By 1500, indeed, the model of the female saint, expressed both in popular veneration and in official canonizations, was in many ways the mirror image of society’s notion of the witch. Each was thought to be possessed, whether by God or by Satan; each seemed able to read the minds and hearts of others with uncanny shrewdness; each was suspected of flying through the air, whether in saintly levitation or biolocation, or in a witches’ Sabbath.

in other words, it’s not the things that people do that make them witches: it’s their relationship (or not) to God and the Church. things that we today would call magic–healing people by touching them, or saying incantations; turning one bread into many; transporting from place to place–all of these turn up in hagiographies of saints as miracles that they performed.
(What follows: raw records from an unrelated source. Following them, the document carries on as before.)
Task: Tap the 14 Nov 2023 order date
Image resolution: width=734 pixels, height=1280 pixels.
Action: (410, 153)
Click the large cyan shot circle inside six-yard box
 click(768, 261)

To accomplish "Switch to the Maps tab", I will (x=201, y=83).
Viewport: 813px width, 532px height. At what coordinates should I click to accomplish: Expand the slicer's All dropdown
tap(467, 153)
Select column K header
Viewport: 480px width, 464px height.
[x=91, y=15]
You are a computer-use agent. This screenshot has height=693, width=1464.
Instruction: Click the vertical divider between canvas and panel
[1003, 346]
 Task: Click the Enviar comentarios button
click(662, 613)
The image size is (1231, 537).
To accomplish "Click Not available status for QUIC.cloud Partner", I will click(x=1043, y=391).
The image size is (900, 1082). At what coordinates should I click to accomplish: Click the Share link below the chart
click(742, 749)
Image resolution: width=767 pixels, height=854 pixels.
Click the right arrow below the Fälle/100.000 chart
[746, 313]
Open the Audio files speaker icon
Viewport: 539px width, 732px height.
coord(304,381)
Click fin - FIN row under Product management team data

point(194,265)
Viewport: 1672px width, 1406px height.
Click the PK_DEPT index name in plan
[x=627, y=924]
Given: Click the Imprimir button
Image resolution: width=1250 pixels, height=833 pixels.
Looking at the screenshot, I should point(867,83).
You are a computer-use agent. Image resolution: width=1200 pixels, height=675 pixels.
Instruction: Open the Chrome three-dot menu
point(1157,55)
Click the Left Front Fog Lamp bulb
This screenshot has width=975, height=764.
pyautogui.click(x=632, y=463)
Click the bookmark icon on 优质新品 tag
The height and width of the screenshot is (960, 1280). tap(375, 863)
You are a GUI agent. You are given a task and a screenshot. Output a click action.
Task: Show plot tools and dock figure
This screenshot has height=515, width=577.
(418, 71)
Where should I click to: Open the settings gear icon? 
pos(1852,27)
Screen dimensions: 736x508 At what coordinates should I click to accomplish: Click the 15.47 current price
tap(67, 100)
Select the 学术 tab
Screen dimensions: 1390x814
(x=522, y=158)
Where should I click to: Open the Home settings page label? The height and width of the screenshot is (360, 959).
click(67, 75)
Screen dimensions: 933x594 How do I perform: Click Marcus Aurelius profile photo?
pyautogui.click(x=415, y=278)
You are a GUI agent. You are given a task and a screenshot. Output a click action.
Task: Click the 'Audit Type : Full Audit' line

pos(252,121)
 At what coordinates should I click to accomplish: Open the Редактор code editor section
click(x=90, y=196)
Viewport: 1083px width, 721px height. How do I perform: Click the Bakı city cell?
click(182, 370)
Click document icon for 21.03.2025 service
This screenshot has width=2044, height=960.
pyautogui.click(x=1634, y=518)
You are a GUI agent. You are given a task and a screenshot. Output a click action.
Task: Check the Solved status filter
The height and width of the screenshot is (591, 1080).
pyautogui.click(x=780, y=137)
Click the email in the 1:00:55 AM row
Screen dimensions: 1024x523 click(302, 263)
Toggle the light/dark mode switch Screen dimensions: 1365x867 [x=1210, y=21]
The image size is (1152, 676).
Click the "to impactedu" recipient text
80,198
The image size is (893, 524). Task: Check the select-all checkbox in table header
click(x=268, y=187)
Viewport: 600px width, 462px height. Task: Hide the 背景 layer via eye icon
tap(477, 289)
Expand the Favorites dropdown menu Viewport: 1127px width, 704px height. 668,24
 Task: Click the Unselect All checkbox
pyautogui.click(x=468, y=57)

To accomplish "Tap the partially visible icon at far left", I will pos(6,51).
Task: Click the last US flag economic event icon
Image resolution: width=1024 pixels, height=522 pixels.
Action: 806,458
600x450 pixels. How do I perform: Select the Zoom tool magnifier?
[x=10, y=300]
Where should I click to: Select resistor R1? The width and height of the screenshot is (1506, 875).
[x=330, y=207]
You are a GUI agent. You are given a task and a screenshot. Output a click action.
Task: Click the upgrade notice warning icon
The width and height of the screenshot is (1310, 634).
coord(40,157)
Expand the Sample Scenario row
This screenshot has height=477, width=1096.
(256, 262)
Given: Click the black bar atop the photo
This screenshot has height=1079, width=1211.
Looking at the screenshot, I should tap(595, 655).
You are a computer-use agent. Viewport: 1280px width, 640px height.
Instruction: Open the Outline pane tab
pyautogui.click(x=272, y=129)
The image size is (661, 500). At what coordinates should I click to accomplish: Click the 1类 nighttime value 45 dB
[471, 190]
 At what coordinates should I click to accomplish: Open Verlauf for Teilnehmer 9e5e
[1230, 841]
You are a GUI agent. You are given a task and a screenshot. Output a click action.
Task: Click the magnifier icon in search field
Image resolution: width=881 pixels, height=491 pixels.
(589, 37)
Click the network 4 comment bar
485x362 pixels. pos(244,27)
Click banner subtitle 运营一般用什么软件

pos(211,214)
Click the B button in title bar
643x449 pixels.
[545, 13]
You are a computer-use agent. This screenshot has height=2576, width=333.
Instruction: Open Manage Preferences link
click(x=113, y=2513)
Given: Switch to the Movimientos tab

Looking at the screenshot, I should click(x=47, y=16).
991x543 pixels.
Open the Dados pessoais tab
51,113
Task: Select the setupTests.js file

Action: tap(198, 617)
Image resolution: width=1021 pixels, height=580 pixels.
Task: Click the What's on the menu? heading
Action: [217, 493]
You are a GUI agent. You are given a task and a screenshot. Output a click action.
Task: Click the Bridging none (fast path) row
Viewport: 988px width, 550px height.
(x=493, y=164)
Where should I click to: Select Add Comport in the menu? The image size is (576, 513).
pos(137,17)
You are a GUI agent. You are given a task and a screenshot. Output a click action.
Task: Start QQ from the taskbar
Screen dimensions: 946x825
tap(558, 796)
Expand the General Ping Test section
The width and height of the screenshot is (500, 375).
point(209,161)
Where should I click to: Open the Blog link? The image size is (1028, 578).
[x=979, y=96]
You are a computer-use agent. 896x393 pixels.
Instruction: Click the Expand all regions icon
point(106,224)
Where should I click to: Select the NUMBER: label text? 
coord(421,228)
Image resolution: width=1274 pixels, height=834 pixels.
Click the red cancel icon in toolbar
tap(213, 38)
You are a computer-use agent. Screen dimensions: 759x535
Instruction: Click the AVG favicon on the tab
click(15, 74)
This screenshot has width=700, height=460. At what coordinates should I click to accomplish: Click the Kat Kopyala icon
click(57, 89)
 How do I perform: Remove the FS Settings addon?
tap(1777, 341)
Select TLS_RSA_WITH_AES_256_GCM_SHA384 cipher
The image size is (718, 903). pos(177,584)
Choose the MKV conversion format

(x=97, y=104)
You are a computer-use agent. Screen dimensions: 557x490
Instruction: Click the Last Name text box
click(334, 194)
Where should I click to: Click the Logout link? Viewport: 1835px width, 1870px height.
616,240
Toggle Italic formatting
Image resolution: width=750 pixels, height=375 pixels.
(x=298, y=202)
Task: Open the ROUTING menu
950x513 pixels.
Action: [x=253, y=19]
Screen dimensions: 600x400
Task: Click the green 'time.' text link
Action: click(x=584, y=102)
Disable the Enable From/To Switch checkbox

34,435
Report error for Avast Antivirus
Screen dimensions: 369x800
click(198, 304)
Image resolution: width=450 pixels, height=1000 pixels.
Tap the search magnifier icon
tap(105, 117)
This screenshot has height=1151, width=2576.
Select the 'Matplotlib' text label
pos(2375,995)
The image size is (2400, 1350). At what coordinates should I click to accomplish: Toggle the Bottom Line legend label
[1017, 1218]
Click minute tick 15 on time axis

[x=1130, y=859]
(complicating matters is that they did have a conception between good and bad witches, it’s just that all were damned. so you have good witches, who are doing good things, and bad witches, who are doing bad things, and saints, who are doing good things, and the quality of the thing…well it does matter, but it matters less than the position of the person doing it)

additionally, throughout the middle ages, you see records of people definitely doing magic which is contemporaneously acknowledged as magic who are…not getting burned as witches. the big easy example here is court alchemists & astrologers, who were all over the place telling the future and/or making things blow up and only really getting into trouble when their patrons did. (some reading)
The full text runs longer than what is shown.